Both local and remote interfaces expose roughly the same functionality and the invocation end up in the same midPoint code (in IDM Model Subsystem). Form this point of view these interfaces are roughly equivalent. However the remote interfaces are typically adapted to the typical way how individual technology is used. E.g. REST interface is designed in a very clean RESTful fashion (very web-like "resource-oriented" architecture). Therefore the operations are segregated for each object individually. The REST architecture does not provide a clean and easy way how to execute operations on several object at once. Also the web service (SOAP) interface is designed in a procedural manner which is not perfect for midPoint object-orientation. This may not be ideal for our purpose. But we have decided that it is better to use standards and typical methods instead of reinventing the wheel. Even though the Internet technology is not mature enough for our needs the midPoint remote interfaces are in fact practical and they work reasonably well. It is easy to do basic operation in all the interfaces. Advanced operations may be more tricky do to but they are still mostly practically possible to do.
All the versions of midPoint IDM Model Interface are object-oriented. It means that they work with midPoint objects. The interfaces are creating, reading (and searching), updating and deleting the objects. This is known as CRUD semantics. E.g. resource configuration is changed by modifying corresponding ResourceType object, user is created by creating a new UserType object and so on. All the interfaces are also using the relative change model by using deltas to define change to individual midPoint objects.
Following table provides overview of interface operation groups and their availability in individual interfaces.
Operation group | Java API (2.x) | Web Service (3.x) | Web Service (1.x) | REST (3.0) |
---|---|---|---|---|
Reading object |
getObject |
getObject |
getObject |
HTTP GET |
Searching objects |
searchObjects |
searchObjects |
searchObjects |
HTTP POST |
Creating objects |
executeChanges |
executeChanges |
addObject |
HTTP PUT |
Modifying objects |
executeChanges |
executeChanges |
modifyObject |
HTTP PATCH |
Deleting objects |
executeChanges |
executeChanges |
deleteObject |
HTTP DELETE |
Other data management |
findShadowOwner |
findShadowOwner |
listAccountShadowOwner |
HTTP GET |
Import and migration |
importFromResource |
importFromResource |
importFromResource |
HTTP POST |
Diagnostics and maintenance |
testResource |
testResource |
testResource |
HTTP POST |
Change notification |
notifyEvent (ResourceEventListener) |
notifyChange |
notifyChange |
TODO |
Java Interface
Main article: IDM Model Interface
IDM Model Interface is a local Java interface to most midPoint functionality. It can be seen as the primary midpoint interface. This interface can be used to create users, assign account and roles, modify accounts, redefine roles, configure resources and invoke almost any other midPoint feature. The interface is using native Java classes and takes full advantage of this environment. E.g. input-output (pass-by-reference) objects are used for tasks and results, callbacks are used and so on. The objects and deltas are expected to be provided in the form of Prism Objects.

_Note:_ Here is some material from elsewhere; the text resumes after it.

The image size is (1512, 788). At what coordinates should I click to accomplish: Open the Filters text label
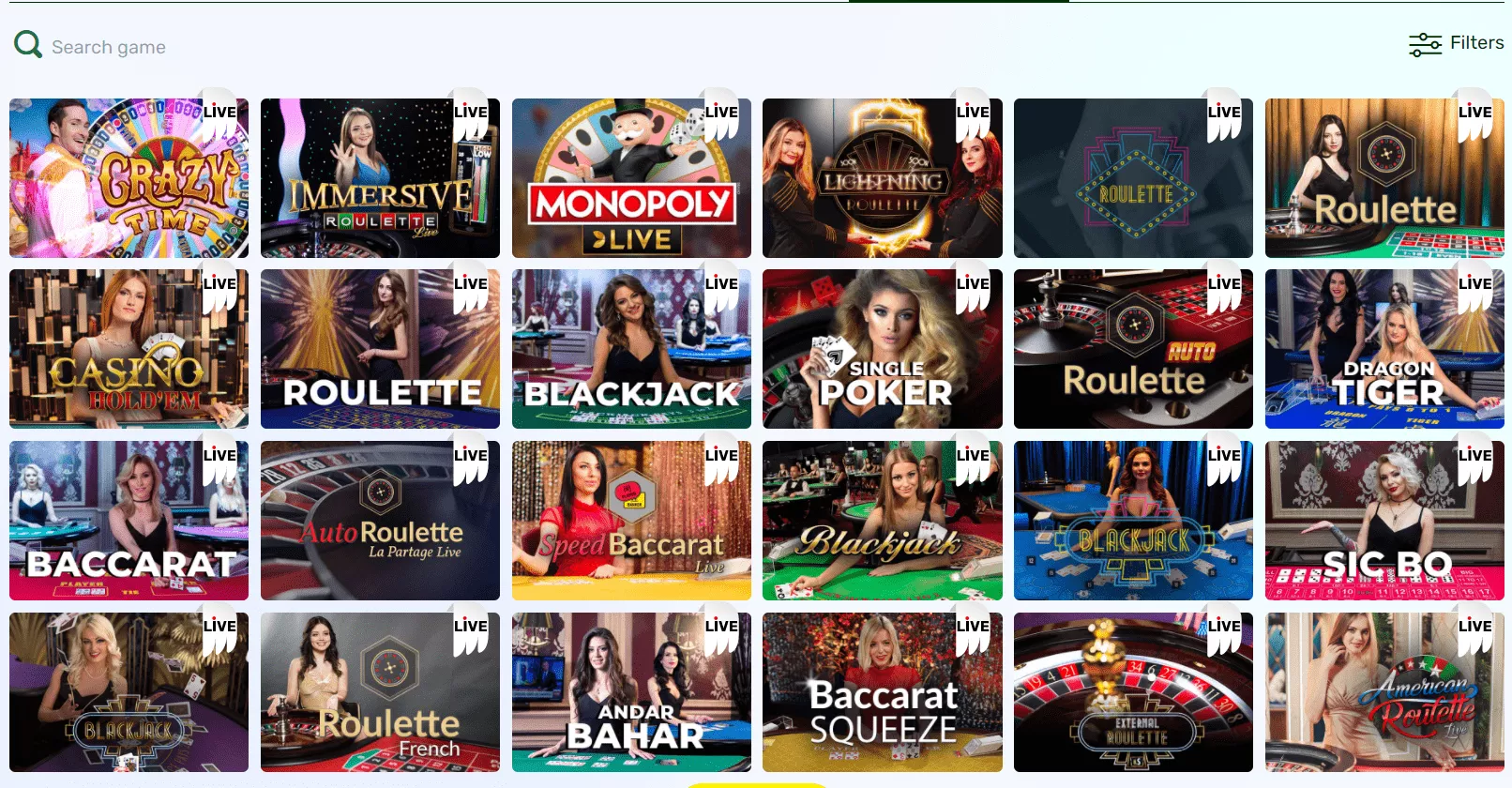pyautogui.click(x=1476, y=42)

This interface is ideal for use from code that is local to the midPoint instance (runs in the same JVM), e.g. parts of midPoint such as GUI, plug-ins and hook implementations, custom compile-time add-ons and customization or scripts running midPoint mappings and expressions.

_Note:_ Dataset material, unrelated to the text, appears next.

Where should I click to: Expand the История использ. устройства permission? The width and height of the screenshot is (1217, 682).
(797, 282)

The unusual approach of this interface is to use a single method (executeChanges
) for executing changes of all the types (additions, modifications, deletions).
This approach allows grouping related changes together therefore they can be recomputed together and provide more meaningful results.
Java API with sophisticated delta-based data structures allows this form of approach.
This approach is very useful for sophisticated interface clients (such as midPoint GUI), e.g. there is ability to detect how individual deltas influence each other, detect policy conflicts before even a single delta was executed, provide fine-grained execution results for each individual delta and so on.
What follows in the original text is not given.